[Opening DATA FOR REVIEW section]

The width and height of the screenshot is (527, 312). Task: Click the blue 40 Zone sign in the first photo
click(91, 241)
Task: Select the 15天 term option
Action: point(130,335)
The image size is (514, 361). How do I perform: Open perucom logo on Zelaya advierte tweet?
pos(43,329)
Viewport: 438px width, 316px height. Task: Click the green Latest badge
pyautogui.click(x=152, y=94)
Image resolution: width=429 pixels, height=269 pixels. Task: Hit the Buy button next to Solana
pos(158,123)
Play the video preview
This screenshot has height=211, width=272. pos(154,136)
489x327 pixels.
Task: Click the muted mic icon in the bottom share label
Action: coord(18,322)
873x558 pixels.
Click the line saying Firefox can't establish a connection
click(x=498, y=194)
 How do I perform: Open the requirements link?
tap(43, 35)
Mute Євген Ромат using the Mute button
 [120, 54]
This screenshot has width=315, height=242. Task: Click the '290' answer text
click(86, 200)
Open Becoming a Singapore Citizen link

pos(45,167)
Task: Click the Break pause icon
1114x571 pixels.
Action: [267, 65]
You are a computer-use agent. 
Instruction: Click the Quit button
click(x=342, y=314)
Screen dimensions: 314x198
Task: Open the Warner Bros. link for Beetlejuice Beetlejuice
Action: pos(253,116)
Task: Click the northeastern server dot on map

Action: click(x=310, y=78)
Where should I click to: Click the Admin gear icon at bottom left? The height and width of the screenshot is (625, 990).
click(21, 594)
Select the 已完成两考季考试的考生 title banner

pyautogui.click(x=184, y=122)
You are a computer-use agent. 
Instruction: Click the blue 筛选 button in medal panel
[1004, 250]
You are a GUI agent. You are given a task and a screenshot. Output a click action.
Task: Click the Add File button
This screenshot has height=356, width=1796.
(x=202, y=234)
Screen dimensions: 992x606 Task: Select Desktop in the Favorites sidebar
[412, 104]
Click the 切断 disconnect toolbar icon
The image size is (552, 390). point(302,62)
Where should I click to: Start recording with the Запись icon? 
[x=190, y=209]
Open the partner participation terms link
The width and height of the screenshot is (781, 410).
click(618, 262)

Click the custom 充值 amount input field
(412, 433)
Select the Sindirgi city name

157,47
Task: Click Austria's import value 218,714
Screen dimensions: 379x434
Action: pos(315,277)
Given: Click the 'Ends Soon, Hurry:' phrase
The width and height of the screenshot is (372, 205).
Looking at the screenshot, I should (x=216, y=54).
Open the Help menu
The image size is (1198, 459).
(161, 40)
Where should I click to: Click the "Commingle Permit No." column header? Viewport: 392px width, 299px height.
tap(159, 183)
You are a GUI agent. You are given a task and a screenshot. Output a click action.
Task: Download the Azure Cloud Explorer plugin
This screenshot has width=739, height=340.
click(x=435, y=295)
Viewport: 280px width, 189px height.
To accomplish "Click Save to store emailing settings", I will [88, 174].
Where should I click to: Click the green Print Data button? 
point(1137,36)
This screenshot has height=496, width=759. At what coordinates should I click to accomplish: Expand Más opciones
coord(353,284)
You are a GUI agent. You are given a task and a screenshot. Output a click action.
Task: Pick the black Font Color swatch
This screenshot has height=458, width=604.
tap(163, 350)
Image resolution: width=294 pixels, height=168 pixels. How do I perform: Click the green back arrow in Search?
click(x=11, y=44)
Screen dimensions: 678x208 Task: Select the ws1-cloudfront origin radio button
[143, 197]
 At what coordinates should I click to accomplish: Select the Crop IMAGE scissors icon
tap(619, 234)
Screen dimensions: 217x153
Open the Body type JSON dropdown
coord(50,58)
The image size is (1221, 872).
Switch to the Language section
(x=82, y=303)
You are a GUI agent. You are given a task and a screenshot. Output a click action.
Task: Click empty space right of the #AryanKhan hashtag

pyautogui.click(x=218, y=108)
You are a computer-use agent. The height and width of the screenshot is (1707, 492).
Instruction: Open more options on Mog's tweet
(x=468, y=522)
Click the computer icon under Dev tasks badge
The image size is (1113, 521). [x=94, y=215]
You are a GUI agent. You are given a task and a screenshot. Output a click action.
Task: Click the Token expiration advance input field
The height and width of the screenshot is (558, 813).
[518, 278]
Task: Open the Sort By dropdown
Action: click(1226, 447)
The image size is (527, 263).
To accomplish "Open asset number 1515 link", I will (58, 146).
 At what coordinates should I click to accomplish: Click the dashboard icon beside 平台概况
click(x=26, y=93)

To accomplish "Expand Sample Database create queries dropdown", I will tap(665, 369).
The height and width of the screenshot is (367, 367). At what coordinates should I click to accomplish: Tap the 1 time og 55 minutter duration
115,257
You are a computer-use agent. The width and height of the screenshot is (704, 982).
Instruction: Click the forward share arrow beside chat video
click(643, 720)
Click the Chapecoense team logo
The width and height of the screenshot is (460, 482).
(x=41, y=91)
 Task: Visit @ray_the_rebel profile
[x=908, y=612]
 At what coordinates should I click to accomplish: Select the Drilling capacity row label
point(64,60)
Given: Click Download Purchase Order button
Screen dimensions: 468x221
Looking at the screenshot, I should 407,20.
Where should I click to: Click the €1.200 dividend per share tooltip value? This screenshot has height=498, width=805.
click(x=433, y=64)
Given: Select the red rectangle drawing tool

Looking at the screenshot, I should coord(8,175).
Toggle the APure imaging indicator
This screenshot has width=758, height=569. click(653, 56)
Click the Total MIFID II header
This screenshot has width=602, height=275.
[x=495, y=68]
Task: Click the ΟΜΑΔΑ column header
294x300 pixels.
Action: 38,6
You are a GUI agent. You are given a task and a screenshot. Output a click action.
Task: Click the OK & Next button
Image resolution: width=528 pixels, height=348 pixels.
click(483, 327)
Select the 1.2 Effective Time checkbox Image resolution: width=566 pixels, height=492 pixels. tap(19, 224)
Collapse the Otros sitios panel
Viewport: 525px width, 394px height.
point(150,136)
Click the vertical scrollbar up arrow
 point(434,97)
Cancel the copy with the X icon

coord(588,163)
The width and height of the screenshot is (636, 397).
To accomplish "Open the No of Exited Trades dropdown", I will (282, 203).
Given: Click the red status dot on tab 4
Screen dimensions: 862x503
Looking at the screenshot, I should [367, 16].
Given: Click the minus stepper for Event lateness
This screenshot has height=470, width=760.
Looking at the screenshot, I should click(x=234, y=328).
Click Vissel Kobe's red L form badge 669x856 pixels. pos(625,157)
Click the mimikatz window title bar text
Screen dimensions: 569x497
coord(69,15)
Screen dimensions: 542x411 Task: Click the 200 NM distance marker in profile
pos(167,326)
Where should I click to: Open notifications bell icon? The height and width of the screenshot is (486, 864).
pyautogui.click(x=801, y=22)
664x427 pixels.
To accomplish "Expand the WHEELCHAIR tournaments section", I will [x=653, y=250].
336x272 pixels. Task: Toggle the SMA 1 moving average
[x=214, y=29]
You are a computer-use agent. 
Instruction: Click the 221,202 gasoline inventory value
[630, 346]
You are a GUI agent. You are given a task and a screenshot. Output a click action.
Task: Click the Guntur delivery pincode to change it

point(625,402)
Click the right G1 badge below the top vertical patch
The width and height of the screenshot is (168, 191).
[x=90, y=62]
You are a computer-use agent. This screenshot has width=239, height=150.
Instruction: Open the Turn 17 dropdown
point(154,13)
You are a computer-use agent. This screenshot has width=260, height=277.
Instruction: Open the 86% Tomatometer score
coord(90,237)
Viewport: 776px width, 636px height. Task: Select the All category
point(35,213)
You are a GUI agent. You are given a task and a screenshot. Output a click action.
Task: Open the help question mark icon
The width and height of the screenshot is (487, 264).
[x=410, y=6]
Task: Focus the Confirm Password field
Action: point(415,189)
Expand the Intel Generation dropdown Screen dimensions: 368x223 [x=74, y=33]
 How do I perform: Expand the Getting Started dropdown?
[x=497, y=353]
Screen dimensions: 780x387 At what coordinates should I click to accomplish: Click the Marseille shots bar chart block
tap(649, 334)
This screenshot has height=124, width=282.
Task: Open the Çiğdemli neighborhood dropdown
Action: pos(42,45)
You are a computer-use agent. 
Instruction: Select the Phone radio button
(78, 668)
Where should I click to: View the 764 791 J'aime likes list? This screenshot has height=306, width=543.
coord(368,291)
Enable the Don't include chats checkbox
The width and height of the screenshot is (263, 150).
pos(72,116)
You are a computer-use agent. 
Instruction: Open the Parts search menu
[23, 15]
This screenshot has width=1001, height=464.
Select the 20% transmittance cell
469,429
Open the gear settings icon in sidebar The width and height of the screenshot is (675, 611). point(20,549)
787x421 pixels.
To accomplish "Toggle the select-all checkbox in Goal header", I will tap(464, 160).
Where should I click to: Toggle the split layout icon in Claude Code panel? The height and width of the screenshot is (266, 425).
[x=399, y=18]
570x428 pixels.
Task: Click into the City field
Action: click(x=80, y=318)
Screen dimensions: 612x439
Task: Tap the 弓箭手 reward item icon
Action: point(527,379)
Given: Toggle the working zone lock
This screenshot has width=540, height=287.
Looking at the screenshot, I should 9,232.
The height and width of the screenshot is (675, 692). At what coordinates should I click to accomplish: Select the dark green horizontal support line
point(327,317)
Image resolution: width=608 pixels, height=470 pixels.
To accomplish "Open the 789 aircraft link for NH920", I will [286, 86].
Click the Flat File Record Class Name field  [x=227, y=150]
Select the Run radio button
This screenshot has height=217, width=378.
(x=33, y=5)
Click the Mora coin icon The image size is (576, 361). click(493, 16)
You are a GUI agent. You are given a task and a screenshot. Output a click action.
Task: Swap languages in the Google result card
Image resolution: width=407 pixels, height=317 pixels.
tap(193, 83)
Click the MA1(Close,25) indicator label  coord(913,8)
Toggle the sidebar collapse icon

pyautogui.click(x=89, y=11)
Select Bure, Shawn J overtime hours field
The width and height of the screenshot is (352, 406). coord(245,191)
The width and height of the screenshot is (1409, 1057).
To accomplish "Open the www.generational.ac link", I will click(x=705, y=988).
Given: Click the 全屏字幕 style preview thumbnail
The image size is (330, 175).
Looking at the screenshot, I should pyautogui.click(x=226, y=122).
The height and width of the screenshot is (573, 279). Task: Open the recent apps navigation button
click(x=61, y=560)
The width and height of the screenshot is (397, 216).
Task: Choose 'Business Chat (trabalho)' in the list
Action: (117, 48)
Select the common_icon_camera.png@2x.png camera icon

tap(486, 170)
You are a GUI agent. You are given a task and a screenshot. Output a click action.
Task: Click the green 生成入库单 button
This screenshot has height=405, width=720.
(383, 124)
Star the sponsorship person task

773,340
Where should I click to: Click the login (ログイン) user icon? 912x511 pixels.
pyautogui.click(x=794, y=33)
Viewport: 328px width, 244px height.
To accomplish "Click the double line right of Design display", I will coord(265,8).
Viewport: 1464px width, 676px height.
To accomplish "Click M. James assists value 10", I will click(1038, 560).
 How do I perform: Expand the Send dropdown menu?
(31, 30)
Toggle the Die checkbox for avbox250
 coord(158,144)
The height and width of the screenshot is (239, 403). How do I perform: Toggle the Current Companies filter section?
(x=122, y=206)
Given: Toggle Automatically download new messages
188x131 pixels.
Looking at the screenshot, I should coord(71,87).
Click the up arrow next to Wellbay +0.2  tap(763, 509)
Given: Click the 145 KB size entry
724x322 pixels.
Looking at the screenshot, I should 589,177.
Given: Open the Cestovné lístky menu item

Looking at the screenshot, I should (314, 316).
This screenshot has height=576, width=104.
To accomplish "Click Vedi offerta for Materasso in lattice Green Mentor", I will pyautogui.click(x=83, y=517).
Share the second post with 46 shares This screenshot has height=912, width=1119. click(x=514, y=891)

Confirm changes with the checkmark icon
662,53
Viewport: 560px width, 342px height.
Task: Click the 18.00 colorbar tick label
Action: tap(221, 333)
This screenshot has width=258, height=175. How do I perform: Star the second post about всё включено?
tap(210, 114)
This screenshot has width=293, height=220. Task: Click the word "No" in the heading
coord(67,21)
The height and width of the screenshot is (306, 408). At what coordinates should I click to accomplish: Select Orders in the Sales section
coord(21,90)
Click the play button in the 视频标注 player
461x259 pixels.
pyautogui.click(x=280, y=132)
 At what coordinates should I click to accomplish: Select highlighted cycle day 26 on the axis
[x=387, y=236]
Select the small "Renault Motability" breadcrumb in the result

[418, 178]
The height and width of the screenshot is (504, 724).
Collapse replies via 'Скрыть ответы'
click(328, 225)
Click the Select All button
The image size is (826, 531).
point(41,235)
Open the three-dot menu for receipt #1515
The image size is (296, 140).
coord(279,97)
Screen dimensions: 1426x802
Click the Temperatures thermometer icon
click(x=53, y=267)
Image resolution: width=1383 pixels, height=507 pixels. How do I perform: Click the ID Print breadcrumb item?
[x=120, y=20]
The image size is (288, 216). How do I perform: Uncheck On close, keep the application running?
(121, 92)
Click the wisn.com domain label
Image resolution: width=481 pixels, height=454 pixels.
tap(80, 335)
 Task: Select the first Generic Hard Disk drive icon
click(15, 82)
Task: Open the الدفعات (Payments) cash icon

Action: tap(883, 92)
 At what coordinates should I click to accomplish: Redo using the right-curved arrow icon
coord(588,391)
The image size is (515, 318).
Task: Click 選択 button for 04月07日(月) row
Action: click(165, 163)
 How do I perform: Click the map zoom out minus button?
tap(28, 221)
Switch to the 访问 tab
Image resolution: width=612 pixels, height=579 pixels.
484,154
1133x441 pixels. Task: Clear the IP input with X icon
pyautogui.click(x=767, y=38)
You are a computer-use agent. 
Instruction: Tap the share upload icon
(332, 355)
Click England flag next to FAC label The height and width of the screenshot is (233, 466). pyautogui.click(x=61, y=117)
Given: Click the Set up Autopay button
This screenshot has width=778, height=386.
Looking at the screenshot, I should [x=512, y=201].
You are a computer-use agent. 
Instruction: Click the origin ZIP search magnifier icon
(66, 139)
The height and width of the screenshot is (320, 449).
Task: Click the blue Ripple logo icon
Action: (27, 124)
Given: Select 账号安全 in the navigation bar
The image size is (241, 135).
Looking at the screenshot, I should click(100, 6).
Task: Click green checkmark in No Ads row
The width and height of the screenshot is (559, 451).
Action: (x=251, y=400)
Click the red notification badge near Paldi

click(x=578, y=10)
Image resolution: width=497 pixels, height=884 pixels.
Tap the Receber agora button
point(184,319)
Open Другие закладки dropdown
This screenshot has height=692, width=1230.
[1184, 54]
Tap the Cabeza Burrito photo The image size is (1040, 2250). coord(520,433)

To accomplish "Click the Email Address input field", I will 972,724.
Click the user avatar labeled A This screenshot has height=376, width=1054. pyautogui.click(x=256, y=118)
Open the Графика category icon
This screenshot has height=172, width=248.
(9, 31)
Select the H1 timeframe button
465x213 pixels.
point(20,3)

[Closing DATA FOR REVIEW section]

= WHAT TO DO =
Some lines in the material contain "will". Show all of them.

= RESULT OF THE TASK =
To accomplish "Click Save to store emailing settings", I will [88, 174].
To accomplish "Open asset number 1515 link", I will (58, 146).
To accomplish "Expand Sample Database create queries dropdown", I will tap(665, 369).
To accomplish "Open the No of Exited Trades dropdown", I will (282, 203).
To accomplish "Expand the WHEELCHAIR tournaments section", I will [x=653, y=250].
To accomplish "Toggle the select-all checkbox in Goal header", I will tap(464, 160).
To accomplish "Open the 789 aircraft link for NH920", I will [286, 86].
To accomplish "Open the www.generational.ac link", I will click(x=705, y=988).
To accomplish "Click the double line right of Design display", I will coord(265,8).
To accomplish "Click M. James assists value 10", I will click(1038, 560).
To accomplish "Click Vedi offerta for Materasso in lattice Green Mentor", I will pyautogui.click(x=83, y=517).
To accomplish "Click the Email Address input field", I will 972,724.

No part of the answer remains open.